DOCUMENT PASSAGE:
================================

Purpose of the Study:

  • To determine if isolated TRPA1 activation elicits pain in humans.
  • To validate the specificity of a novel TRPA1 agonist, JT010, using a TRPA1 antagonist, A-967079.
  • To establish a TRPA1-specific pain model for future research applications.

Main Methods:

  • A double-blind, placebo-controlled, crossover study involving 16 healthy volunteers.
  • Intraepidermal injections of varying concentrations of the TRPA1 agonist JT010, alone and in combination with the antagonist A-967079.
  • Pain ratings by participants and quantification of JT010 levels using High-Performance Liquid Chromatography (HPLC).

Main Results:

  • Intraepidermal injection of JT010 dose-dependently induced pain in humans, with a half-maximal effective concentration of 0.31 μm.
  • The TRPA1 antagonist A-967079 dose-dependently inhibited and, at high concentrations, abolished JT010-induced pain, confirming JT010's specificity.

================================

GIVEN INFORMATION:
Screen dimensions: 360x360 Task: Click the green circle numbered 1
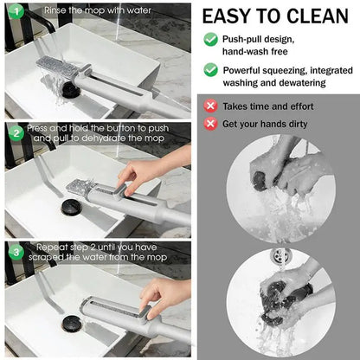pos(16,11)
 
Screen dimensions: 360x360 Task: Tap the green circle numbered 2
pos(16,133)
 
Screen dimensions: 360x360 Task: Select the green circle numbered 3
pos(16,253)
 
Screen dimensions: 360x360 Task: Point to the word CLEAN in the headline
pos(318,16)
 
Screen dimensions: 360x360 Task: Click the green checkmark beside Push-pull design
pos(210,39)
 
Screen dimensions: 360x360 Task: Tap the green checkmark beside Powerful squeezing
pos(210,70)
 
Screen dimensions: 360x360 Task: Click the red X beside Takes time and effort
pos(210,106)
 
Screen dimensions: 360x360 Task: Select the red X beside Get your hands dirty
pos(210,124)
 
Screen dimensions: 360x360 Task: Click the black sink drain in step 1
pos(71,89)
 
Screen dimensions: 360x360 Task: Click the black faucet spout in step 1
pos(41,20)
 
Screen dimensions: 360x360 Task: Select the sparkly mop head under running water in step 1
pos(58,66)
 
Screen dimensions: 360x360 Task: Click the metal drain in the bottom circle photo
pos(279,255)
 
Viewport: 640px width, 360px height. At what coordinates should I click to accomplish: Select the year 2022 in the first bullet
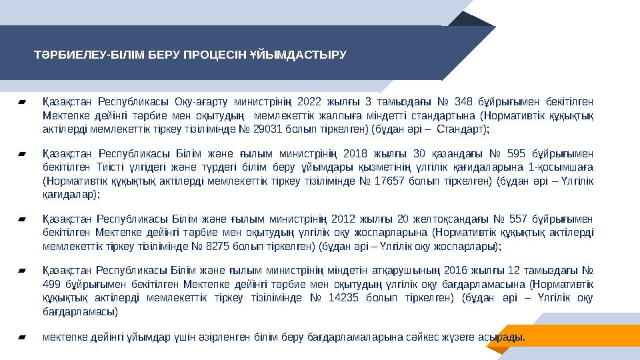pyautogui.click(x=309, y=102)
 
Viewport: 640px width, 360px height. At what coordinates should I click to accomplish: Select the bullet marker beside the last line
pyautogui.click(x=23, y=337)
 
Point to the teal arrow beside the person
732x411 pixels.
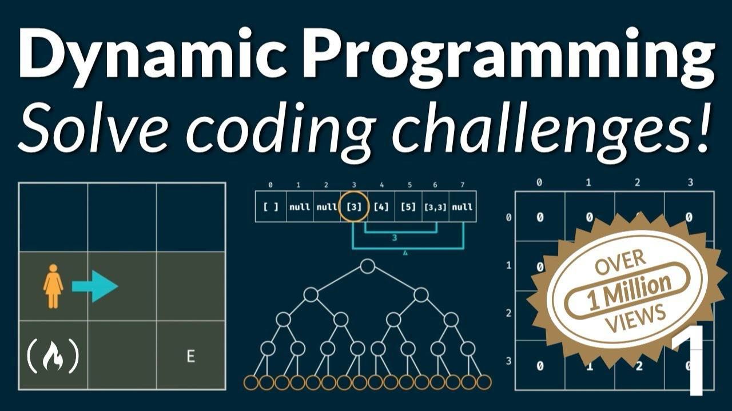(x=95, y=286)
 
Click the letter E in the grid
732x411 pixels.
(x=191, y=356)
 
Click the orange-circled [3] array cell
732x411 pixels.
(x=354, y=207)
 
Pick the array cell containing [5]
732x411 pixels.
(x=408, y=206)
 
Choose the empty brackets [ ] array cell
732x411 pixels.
(x=271, y=206)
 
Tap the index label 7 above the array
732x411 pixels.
(x=463, y=185)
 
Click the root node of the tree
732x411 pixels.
(x=367, y=266)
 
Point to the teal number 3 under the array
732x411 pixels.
(x=395, y=238)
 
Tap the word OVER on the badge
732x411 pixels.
(x=620, y=262)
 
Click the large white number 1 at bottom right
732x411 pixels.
(x=690, y=360)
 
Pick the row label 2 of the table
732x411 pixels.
(x=508, y=314)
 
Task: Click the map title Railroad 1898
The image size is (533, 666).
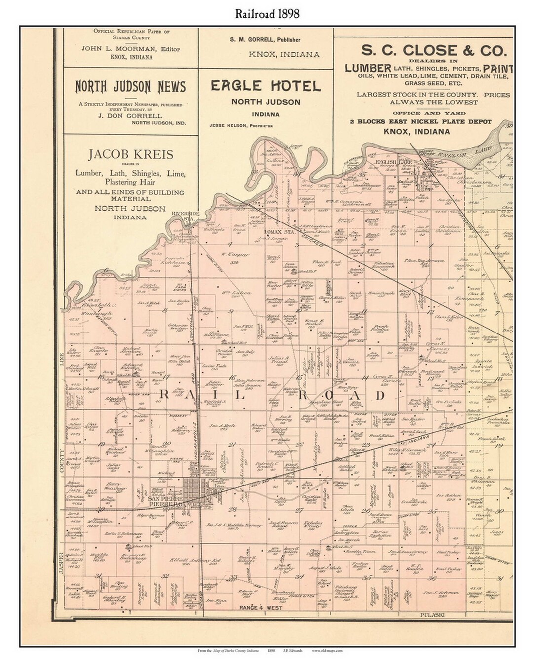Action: click(266, 14)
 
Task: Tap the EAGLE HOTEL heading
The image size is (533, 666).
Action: click(266, 86)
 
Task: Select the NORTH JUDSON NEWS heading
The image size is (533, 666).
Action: click(130, 87)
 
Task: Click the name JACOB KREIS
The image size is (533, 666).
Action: click(130, 155)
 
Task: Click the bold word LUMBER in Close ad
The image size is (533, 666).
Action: click(368, 68)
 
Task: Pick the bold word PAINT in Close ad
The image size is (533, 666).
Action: click(498, 68)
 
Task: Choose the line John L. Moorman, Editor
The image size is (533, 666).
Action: click(130, 49)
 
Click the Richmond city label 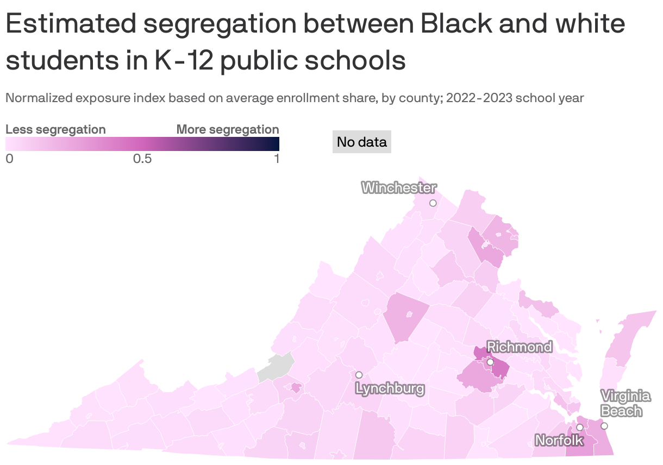pos(519,347)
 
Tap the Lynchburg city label pos(389,388)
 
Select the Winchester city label pos(399,188)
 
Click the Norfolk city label pos(559,440)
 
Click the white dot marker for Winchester pos(433,203)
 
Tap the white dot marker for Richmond pos(490,362)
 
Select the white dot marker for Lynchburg pos(359,375)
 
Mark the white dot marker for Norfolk pos(580,428)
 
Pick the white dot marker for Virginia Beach pos(604,426)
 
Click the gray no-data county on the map pos(275,368)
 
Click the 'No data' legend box pos(361,142)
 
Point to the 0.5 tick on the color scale pos(142,159)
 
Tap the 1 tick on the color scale pos(276,159)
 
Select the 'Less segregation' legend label pos(55,129)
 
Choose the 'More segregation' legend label pos(228,129)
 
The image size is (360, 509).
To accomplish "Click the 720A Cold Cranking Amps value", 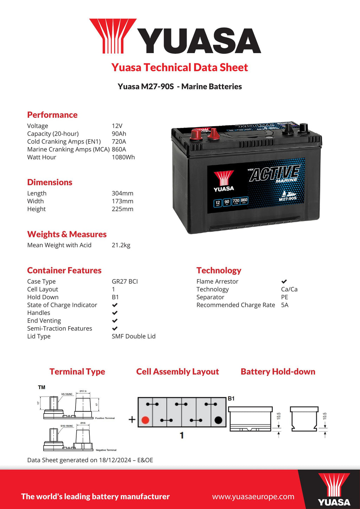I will point(119,142).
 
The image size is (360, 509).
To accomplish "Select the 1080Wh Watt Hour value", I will point(123,157).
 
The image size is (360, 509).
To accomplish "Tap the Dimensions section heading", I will point(50,182).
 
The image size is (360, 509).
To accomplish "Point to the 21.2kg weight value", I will point(121,245).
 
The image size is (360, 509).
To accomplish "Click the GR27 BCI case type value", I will point(124,281).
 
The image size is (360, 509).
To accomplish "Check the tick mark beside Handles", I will point(115,313).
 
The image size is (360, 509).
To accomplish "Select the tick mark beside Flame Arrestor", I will point(284,281).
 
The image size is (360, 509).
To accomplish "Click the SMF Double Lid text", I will point(133,336).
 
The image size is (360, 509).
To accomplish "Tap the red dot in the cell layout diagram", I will point(145,420).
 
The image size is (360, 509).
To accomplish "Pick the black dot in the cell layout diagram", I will point(218,420).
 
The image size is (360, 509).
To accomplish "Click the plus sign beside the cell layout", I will point(132,419).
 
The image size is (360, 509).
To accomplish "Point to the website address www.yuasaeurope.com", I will point(253,496).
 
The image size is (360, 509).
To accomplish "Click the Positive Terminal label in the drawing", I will point(105,418).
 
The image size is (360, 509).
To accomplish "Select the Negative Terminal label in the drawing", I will point(106,450).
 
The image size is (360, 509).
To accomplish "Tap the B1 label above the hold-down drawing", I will point(231,399).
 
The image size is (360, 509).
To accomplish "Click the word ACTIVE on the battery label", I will point(274,173).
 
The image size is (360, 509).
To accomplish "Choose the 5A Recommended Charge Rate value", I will point(284,305).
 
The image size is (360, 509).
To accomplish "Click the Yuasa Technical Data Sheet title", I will point(180,67).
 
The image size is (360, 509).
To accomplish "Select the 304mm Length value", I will point(122,193).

================================

TASK ITEM A:
In the TRPA1 study summary, begin at the words "Purpose of the" and stop after "16 healthy volunteers.". Reproduce that part with "healthy volunteers" changed to "healthy adults".
TASK ITEM B:
In the TRPA1 study summary, what result is given as confirming JT010's specificity?
TASK ITEM C:
Continue the TRPA1 study summary from its last listed result.

TASK OUTPUT A:
Purpose of the Study:

  • To determine if isolated TRPA1 activation elicits pain in humans.
  • To validate the specificity of a novel TRPA1 agonist, JT010, using a TRPA1 antagonist, A-967079.
  • To establish a TRPA1-specific pain model for future research applications.

Main Methods:

  • A double-blind, placebo-controlled, crossover study involving 16 healthy adults.

TASK OUTPUT B:
The TRPA1 antagonist A-967079 dose-dependently inhibited JT010-induced pain. At high concentrations it abolished that pain completely.

TASK OUTPUT C:
  • Handling procedures were optimized to overcome JT010 adsorption to polypropylene surfaces, ensuring accurate quantification.

Conclusions:

  • Isolated activation of the TRPA1 channel in humans is sufficient to cause pain.
  • Intradermal JT010 injection provides a validated tool for assessing TRPA1 antagonist target engagement in vivo.
  • This TRPA1-specific pain model facilitates the quantification of TRPA1's role in physiological and pathophysiological processes, aiding in understanding diseases and developing targeted therapies.